| Problem requirements |
Nothing but a number is needed: the count of lines below that include "selected".

┏━━

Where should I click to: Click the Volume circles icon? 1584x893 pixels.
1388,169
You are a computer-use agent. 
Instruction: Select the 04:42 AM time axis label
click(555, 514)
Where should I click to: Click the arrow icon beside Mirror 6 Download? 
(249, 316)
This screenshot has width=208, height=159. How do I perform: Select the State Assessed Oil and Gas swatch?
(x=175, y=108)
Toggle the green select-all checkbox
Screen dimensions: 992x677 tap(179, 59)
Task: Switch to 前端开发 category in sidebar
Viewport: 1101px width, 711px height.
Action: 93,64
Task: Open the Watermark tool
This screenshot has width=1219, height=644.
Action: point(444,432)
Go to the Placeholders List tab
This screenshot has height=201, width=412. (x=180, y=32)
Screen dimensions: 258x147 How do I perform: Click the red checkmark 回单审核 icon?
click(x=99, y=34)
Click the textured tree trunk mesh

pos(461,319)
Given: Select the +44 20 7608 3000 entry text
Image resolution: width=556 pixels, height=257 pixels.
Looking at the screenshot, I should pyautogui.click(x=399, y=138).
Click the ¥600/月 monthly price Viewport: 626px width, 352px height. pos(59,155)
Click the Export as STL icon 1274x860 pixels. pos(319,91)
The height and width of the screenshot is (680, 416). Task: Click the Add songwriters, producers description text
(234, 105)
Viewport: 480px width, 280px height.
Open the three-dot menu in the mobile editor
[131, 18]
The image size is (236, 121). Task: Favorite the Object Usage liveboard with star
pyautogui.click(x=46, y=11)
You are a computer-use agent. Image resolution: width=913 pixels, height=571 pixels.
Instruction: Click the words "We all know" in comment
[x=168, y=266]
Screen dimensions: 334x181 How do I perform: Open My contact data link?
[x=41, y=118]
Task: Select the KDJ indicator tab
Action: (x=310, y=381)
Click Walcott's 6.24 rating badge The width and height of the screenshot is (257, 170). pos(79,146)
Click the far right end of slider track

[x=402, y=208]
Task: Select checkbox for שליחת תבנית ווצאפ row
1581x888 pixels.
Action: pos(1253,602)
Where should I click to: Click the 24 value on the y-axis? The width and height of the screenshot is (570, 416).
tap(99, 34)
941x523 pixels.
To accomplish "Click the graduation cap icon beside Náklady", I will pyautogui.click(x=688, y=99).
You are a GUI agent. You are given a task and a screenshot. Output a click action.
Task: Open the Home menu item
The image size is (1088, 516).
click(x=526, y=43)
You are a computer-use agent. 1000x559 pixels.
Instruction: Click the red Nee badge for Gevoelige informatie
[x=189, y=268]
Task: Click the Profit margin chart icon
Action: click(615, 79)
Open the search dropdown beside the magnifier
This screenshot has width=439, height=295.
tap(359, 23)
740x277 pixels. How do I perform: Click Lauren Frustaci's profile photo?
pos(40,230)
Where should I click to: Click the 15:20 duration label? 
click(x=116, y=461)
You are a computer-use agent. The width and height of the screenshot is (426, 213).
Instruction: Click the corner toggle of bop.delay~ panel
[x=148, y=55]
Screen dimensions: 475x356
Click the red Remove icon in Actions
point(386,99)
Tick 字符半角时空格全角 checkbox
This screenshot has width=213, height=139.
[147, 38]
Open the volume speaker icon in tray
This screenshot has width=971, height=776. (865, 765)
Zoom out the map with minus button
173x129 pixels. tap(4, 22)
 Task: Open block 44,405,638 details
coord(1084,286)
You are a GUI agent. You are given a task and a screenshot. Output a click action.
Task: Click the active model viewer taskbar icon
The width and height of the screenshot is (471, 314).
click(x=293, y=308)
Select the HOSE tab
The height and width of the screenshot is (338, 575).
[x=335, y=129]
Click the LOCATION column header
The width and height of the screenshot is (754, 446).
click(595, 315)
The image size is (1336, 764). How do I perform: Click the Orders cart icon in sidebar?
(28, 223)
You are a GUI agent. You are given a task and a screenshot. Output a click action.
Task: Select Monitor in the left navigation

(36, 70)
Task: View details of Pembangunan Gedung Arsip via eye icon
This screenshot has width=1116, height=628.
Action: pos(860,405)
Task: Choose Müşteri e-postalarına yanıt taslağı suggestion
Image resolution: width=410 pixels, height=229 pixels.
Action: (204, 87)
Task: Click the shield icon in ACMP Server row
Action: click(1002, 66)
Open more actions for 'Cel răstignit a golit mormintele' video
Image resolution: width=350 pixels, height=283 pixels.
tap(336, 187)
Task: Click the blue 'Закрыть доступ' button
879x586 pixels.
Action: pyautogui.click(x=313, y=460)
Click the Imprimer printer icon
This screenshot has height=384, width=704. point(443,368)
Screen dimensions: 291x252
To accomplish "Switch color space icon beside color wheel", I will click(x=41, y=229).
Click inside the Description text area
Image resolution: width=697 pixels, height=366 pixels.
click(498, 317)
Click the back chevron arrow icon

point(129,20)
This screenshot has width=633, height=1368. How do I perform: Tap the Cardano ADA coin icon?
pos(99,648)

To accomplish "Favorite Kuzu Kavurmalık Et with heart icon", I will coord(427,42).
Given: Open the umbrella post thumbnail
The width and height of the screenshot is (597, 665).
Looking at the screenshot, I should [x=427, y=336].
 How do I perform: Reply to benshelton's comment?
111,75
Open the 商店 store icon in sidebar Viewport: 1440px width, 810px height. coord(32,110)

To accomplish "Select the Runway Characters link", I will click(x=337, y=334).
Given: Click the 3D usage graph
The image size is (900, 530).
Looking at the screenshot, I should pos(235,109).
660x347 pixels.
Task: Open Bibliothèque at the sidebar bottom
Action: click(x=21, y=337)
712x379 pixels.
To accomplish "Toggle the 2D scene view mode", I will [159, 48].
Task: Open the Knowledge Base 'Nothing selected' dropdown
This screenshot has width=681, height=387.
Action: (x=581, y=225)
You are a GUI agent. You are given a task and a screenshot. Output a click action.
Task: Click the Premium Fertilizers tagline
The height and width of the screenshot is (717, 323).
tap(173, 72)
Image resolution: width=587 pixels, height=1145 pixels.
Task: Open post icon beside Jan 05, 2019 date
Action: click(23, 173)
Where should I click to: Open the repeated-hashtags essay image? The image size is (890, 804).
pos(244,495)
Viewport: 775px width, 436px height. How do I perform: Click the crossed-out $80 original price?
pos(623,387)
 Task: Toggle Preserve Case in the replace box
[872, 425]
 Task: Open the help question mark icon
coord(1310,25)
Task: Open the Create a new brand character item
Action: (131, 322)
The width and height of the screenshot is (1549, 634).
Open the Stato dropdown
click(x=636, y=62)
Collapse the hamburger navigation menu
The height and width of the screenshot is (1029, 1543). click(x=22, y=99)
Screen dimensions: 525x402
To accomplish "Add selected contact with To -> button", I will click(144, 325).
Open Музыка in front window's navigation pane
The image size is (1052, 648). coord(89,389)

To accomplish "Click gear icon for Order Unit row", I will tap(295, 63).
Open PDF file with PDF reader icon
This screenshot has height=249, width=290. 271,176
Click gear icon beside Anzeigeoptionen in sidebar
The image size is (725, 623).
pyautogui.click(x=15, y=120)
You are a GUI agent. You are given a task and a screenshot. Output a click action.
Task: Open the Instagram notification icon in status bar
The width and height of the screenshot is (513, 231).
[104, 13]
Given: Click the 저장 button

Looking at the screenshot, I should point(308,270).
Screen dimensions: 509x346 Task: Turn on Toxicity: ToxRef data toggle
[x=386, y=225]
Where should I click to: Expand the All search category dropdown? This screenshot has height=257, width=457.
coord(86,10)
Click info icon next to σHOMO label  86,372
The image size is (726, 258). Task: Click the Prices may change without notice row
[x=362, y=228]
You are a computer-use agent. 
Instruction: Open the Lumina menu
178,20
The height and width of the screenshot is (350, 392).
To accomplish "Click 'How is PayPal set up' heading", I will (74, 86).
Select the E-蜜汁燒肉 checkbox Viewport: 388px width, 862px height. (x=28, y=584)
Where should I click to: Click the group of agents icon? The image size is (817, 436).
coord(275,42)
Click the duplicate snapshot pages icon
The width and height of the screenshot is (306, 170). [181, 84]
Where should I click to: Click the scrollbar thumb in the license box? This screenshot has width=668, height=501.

┗━━

| Result below |
2